已经看过楼主给的数据。我的方法是这样:
(1)在EXCEL软件中,先动用VBA工具在该数据表的空白处添加一个按钮,并在调试状态下将鼠标移到该按钮控件处,点击右键,选”查看代码“,并在其中录入如下代码:
- Private Sub CommandButton1_Click()
- Dim colRange(1 To 1000) As Integer, rowRange(1 To 1000) As Integer, s As String
-
- For i = 1 To 1000
- colRange(i) = -1
- rowRange(i) = -1
- Next i
-
- colBegin = 2
- rowBegin = 2
-
- For i = 1 To 1000
-
- a = Cells(6, 1 + i)
-
- If Trim(a) = "" Then Exit For
-
- For j = 8 To 1000
-
- b = Cells(j, 1)
-
- If Trim(b) = "" Then Exit For
- If Trim(b) = Trim(a) Then
- colRange(colBegin) = i + 1
- colBegin = colBegin + 1
- Exit For
- End If
-
- Next j
-
- Next i
-
- colEnd = colBegin - 1
- colRange(1) = 1
-
- For i = 1 To 1000
-
- a = Cells(7 + i, 1)
-
- If Trim(a) = "" Then Exit For
-
- For j = 2 To 1000
-
- b = Cells(6, j)
-
- If Trim(b) = "" Then Exit For
- If Trim(b) = Trim(a) Then
- rowRange(rowBegin) = i + 7
- rowBegin = rowBegin + 1
- Exit For
- End If
-
- Next j
-
- Next i
-
- rowEnd = rowBegin - 1
- rowRange(1) = 6
-
-
- TargetFileName = "C:\2012Export2.txt" '创建该txt文本文件,以存储处理好的数据。数据用逗号间隔。

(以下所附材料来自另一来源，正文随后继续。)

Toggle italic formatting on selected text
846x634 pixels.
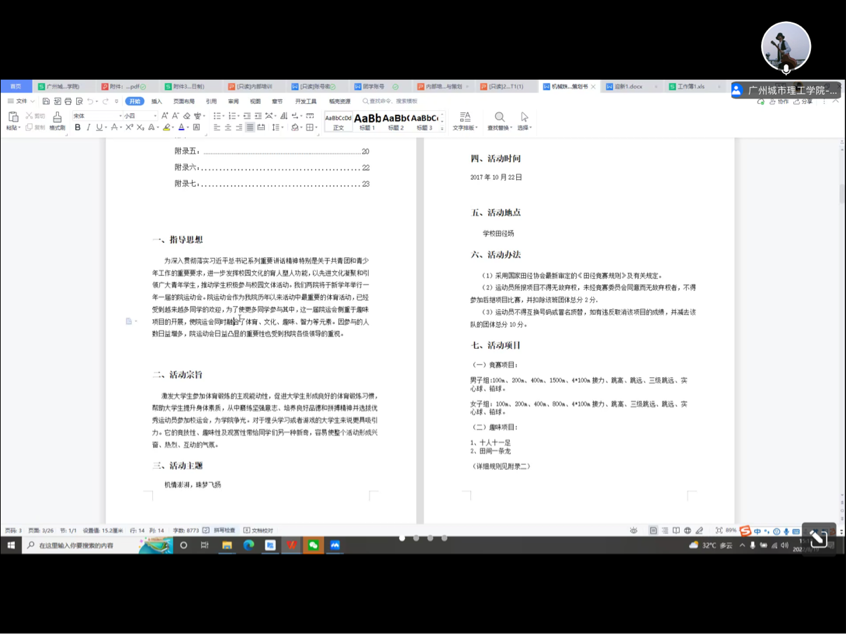(x=88, y=128)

- Open TargetFileName For Output As #1
-
-
- For row_Index = 1 To rowEnd
- For col_Index = 1 To colEnd - 1
- s = Trim(Cells(rowRange(row_Index), colRange(col_Index)))
- If s = ".." Or s = "_" Then s = "NA"
- Write #1, s;
- Next col_Index
- s = Trim(Cells(rowRange(row_Index), colRange(colEnd)))
- If s = ".." Or s = "_" Then s = "NA"
- Write #1, s
-
- Next row_Index
-
- Close #1
- End Sub
复制代码
录好后,保存程序,退出调试状态。之后点击该按钮,以执行该段代码。代码将创建一个txt文档,用于存储“过滤”后的数据。
(2)在R中读取数据:
- a = read.csv(file = "c:/2012Export2.txt", header = TRUE)
复制代码
a的具体内容你可以自己看一下(可以用View(a)命令查看)。这里给出a的尺寸信息:
> dim(a)
[1] 222 223
数据框的第一列用于存储EXCEL文件数据的行名称(注意,a本身没有行名称,EXCEL数据的行名称是作为第一列信息存入a当中的)。剔除该列,有效数据列有222个,恰与行数222相等。